- **Records shown**:
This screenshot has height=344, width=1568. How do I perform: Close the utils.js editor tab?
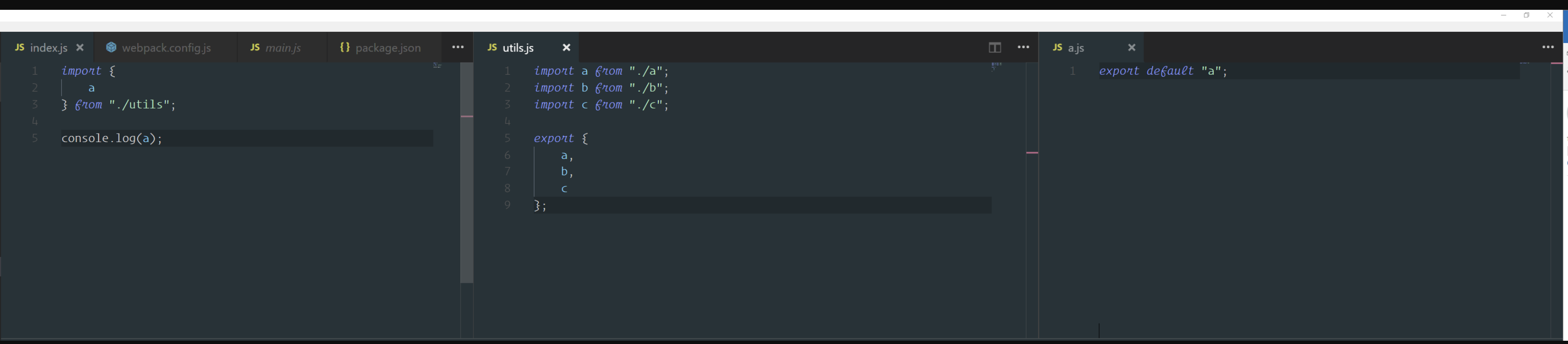[566, 48]
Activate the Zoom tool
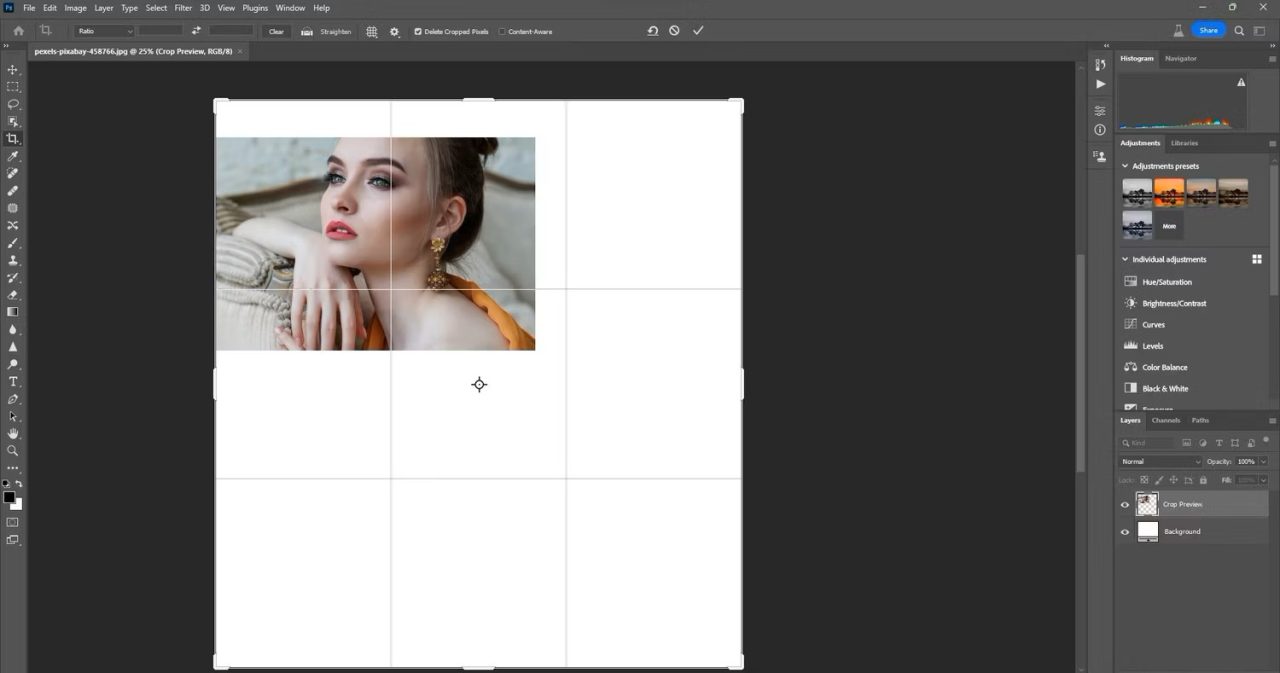Image resolution: width=1280 pixels, height=673 pixels. pos(13,451)
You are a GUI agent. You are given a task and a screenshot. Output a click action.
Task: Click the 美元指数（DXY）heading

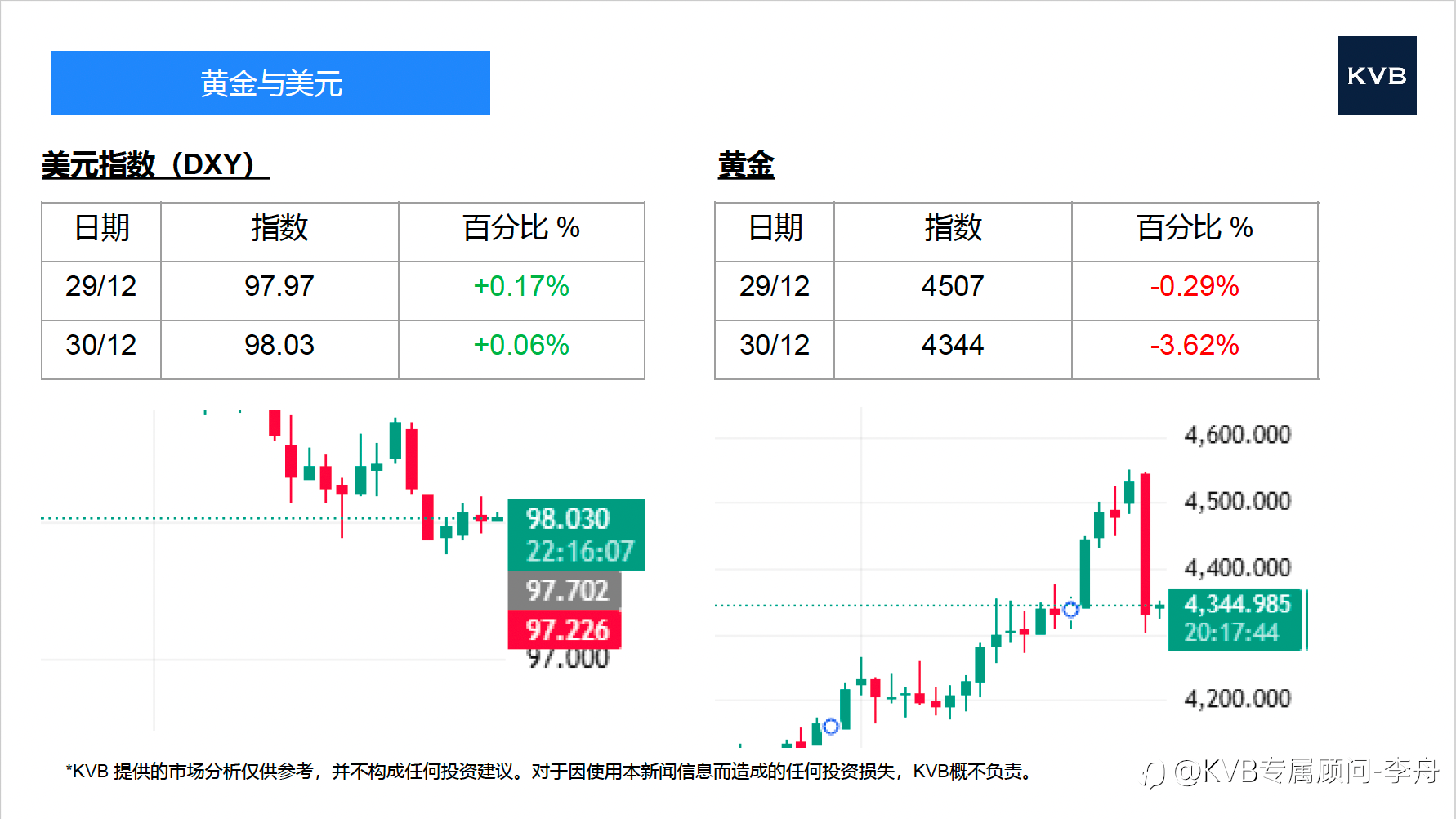click(154, 164)
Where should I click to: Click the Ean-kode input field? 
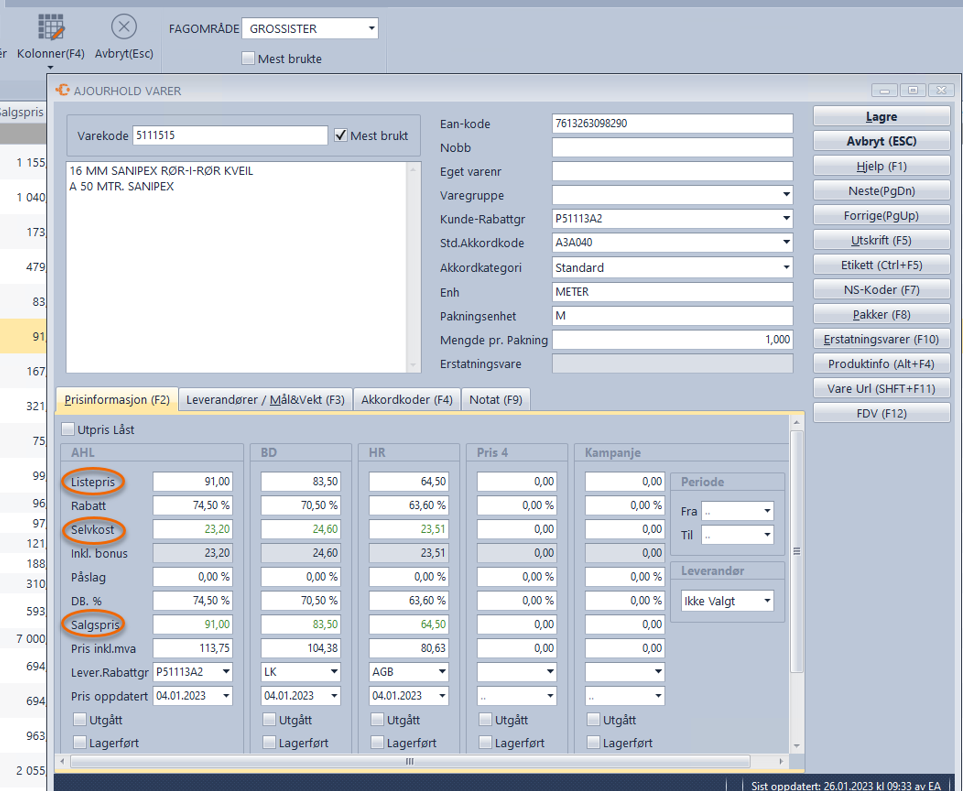[671, 124]
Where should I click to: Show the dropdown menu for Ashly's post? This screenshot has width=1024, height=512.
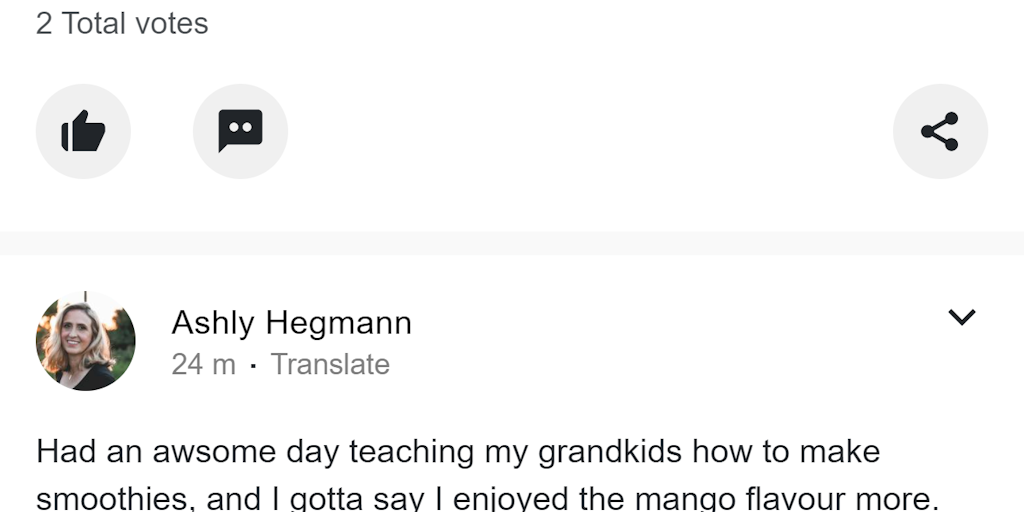[961, 317]
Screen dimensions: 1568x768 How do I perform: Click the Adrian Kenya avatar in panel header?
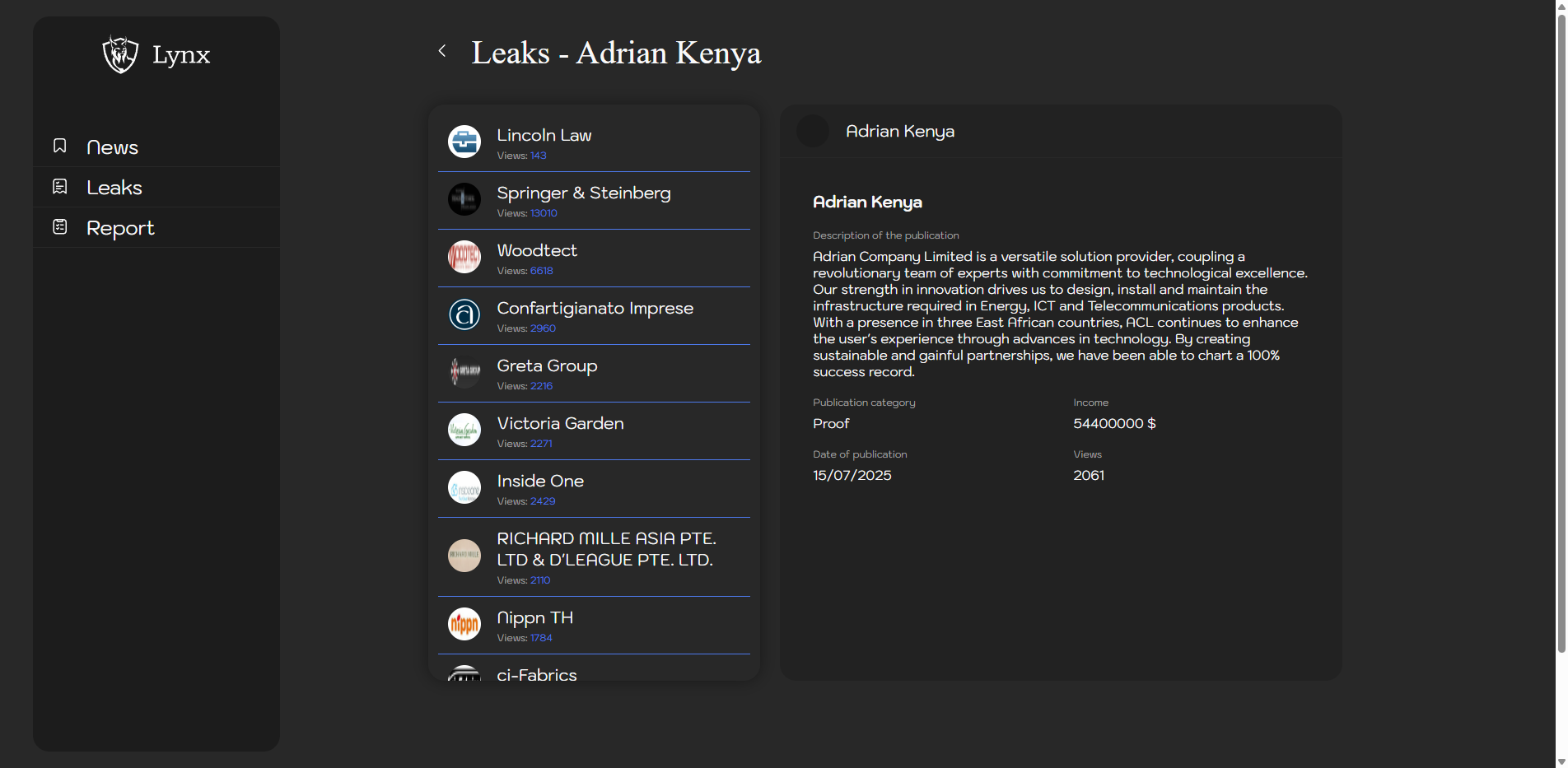point(813,132)
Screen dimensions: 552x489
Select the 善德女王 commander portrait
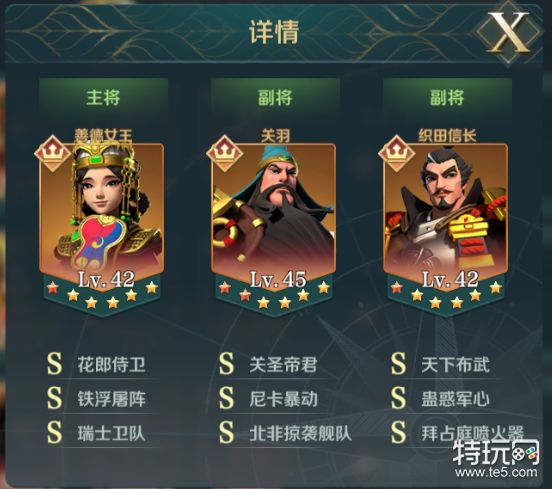pyautogui.click(x=102, y=209)
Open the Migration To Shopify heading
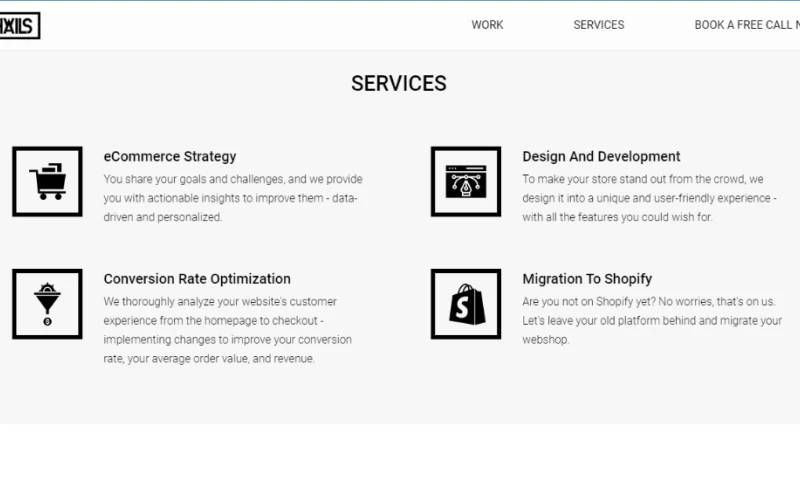This screenshot has width=800, height=480. 587,279

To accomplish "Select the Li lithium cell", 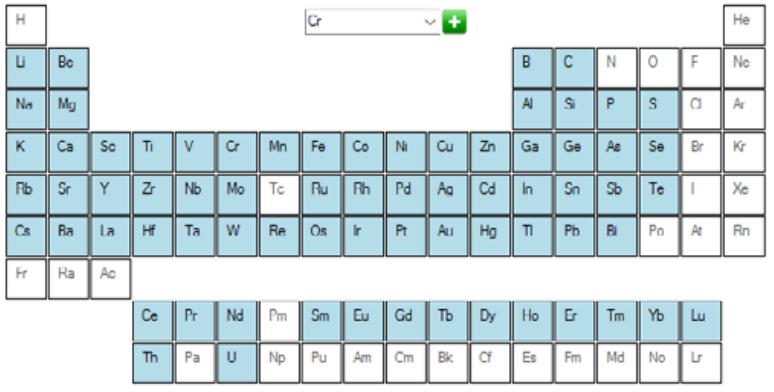I will click(x=26, y=68).
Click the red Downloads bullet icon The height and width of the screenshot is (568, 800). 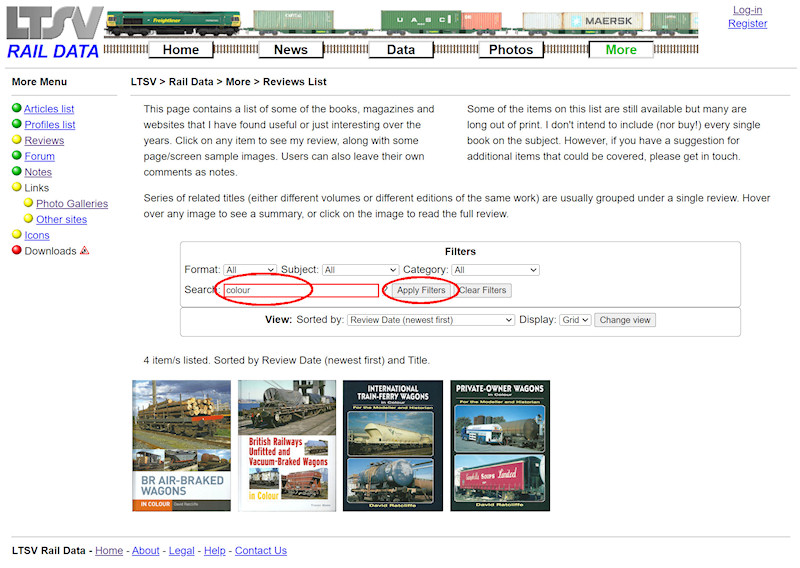point(17,251)
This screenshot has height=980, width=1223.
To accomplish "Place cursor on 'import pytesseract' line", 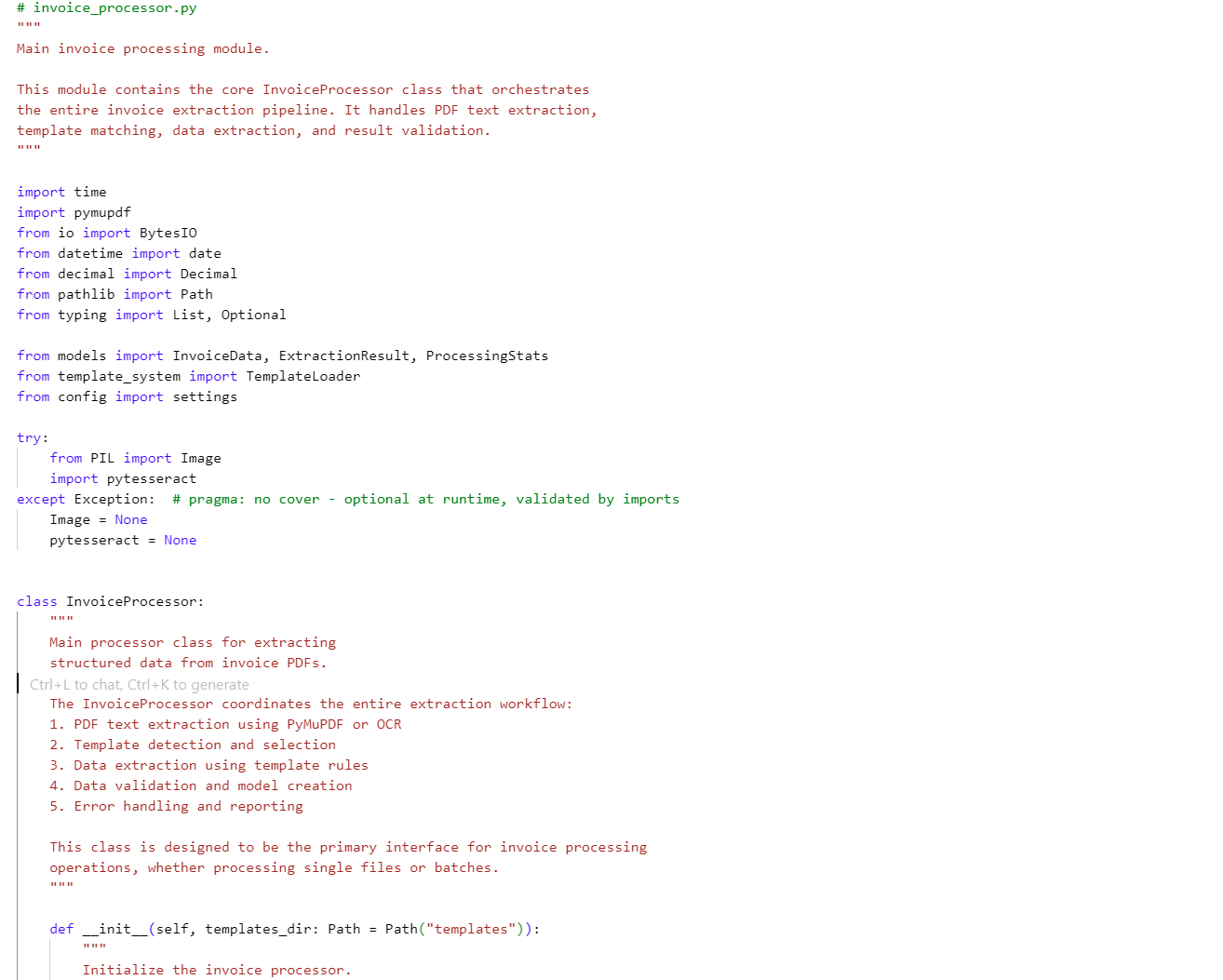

- **Problem to solve**: Both the first line of the records above and the line containing "Screen dimensions: 552x489" belong in the copy; please return them and every line between, exactly, minus the pictures.

- **Reply**:
This screenshot has height=344, width=1568. How do I perform: Close the utils.js editor tab?
[566, 48]
Activate the Zoom tool
Image resolution: width=1280 pixels, height=673 pixels. pos(13,451)
You are a GUI agent. You are given a task and a screenshot. Output a click action.
Task: Click the 美元指数（DXY）heading

click(154, 164)
Where should I click to: Click the Ean-kode input field? 
[671, 124]
Where should I click to: Show the dropdown menu for Ashly's post? This screenshot has width=1024, height=512.
[961, 317]
Screen dimensions: 1568x768 How do I perform: Click the Adrian Kenya avatar in panel header?
point(813,132)
Screen dimensions: 552x489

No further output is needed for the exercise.